Represents tinyint type in MaxCompute.

Note:

This class may not be used directly. Use its singleton instance (odps.types.tinyint) instead.

Need to set options.sql.use_odps2_extension = True to enable full functionality.

class odps.types.Smallint(*args, **kwargs)[source]

Represents smallint type in MaxCompute.

Note:

This class may not be used directly. Use its singleton instance (odps.types.smallint) instead.

Need to set options.sql.use_odps2_extension = True to enable full functionality.

class odps.types.Int(*args, **kwargs)[source]

Represents int type in MaxCompute.

Note:

This class may not be used directly. Use its singleton instance (odps.types.int_) instead.

Need to set options.sql.use_odps2_extension = True to enable full functionality.

class odps.types.Bigint(*args, **kwargs)[source]

Represents bigint type in MaxCompute.

Note:

This class may not be used directly. Use its singleton instance (odps.types.bigint) instead.

class odps.types.Decimal(*args, **kwargs)[source]

Represents decimal type with size limit in MaxCompute.

Parameters:
  • precision (int) – The precision (or total digits) of decimal type.

  • scale (int) – The decimal scale (or decimal digits) of decimal type.

Example:

>>> decimal_type = Decimal(18, 6)
>>> print(decimal_type)
decimal(18, 6)
>>> print(decimal_type.precision, decimal_type.scale)
18 6
Note:

Need to set options.sql.use_odps2_extension = True to enable full functionality when you are setting precision or scale.

precision

Precision (or total digits) of the decimal type.

scale

Decimal scale (or decimal digits) of the decimal type.

class odps.types.Float(*args, **kwargs)[source]

Represents float type in MaxCompute.

Note:

This class may not be used directly. Use its singleton instance (odps.types.float_) instead.

Need to set options.sql.use_odps2_extension = True to enable full functionality.

class odps.types.Double(*args, **kwargs)[source]
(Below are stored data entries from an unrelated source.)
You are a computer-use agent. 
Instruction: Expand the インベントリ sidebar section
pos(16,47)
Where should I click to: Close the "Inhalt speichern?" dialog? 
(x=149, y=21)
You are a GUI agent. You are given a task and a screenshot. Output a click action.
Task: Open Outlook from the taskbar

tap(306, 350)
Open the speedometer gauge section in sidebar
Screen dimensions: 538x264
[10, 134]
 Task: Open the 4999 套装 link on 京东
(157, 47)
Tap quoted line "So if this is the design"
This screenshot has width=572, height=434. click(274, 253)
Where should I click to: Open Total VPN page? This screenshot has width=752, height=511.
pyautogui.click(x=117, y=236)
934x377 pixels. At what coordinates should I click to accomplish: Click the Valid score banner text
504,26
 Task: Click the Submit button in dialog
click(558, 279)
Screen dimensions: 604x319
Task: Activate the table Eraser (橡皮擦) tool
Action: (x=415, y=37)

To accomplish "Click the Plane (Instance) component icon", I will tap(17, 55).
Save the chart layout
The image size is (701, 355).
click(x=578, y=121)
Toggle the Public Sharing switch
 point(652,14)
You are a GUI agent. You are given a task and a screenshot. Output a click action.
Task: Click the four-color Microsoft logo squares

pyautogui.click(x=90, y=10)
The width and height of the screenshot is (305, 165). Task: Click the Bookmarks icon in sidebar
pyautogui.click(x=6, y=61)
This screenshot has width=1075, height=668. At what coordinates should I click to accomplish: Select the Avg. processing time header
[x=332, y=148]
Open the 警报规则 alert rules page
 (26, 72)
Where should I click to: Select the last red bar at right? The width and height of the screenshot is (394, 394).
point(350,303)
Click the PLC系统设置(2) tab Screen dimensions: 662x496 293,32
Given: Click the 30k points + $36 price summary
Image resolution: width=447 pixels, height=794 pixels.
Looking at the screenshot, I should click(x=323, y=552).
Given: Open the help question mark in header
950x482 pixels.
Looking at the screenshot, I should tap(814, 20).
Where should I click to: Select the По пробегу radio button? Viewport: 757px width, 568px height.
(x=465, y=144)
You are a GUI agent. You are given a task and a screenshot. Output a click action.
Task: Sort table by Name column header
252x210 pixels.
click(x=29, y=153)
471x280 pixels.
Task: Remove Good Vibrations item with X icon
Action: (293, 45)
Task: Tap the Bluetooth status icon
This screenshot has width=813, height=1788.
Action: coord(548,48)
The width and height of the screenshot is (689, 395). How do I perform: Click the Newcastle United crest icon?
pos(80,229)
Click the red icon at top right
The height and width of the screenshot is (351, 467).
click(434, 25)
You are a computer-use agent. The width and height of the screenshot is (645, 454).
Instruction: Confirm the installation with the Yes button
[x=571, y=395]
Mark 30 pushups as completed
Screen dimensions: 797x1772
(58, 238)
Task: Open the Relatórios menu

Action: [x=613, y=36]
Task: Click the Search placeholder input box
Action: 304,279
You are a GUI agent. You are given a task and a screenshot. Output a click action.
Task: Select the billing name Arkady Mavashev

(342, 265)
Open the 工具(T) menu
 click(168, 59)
Represents double type in MaxCompute.

Note:

This class may not be used directly. Use its singleton instance (odps.types.double) instead.

class odps.types.Binary(*args, **kwargs)[source]

Represents binary type in MaxCompute.

Note:

This class may not be used directly. Use its singleton instance (odps.types.binary) instead.

Need to set options.sql.use_odps2_extension = True to enable full functionality.

class odps.types.Char(*args, **kwargs)[source]

Represents char type with size limit in MaxCompute.

Parameters:

size_limit (int) – The size limit of char type.

Example:

>>> char_type = Char(65535)
>>> print(char_type)
char(65535)
>>> print(char_type.size_limit)
65535
Note:

Need to set options.sql.use_odps2_extension = True to enable full functionality.

size_limit

Size limit of the varchar type.

class odps.types.String(*args, **kwargs)[source]

Represents string type in MaxCompute.

Note:

This class may not be used directly. Use its singleton instance (odps.types.string) instead.

class odps.types.Varchar(*args, **kwargs)[source]

Represents varchar type with size limit in MaxCompute.

Parameters:

size_limit (int) – The size limit of varchar type.

Example:

>>> varchar_type = Varchar(65535)
>>> print(varchar_type)
varchar(65535)
>>> print(varchar_type.size_limit)
65535
Note:

Need to set options.sql.use_odps2_extension = True to enable full functionality.

size_limit

Size limit of the varchar type.

class odps.types.Json(*args, **kwargs)[source]

Represents json type in MaxCompute.

Note:

This class may not be used directly. Use its singleton instance (odps.types.json) instead.

Need to set options.sql.use_odps2_extension = True to enable full functionality.

class odps.types.Date(*args, **kwargs)[source]

Represents date type in MaxCompute.

Note:

This class may not be used directly. Use its singleton instance (odps.types.date) instead.

Need to set options.sql.use_odps2_extension = True to enable full functionality.

class odps.types.Datetime(*args, **kwargs)[source]

Represents datetime type in MaxCompute.

Note:

This class may not be used directly. Use its singleton instance (odps.types.datetime) instead.

class odps.types.Timestamp(*args, **kwargs)[source]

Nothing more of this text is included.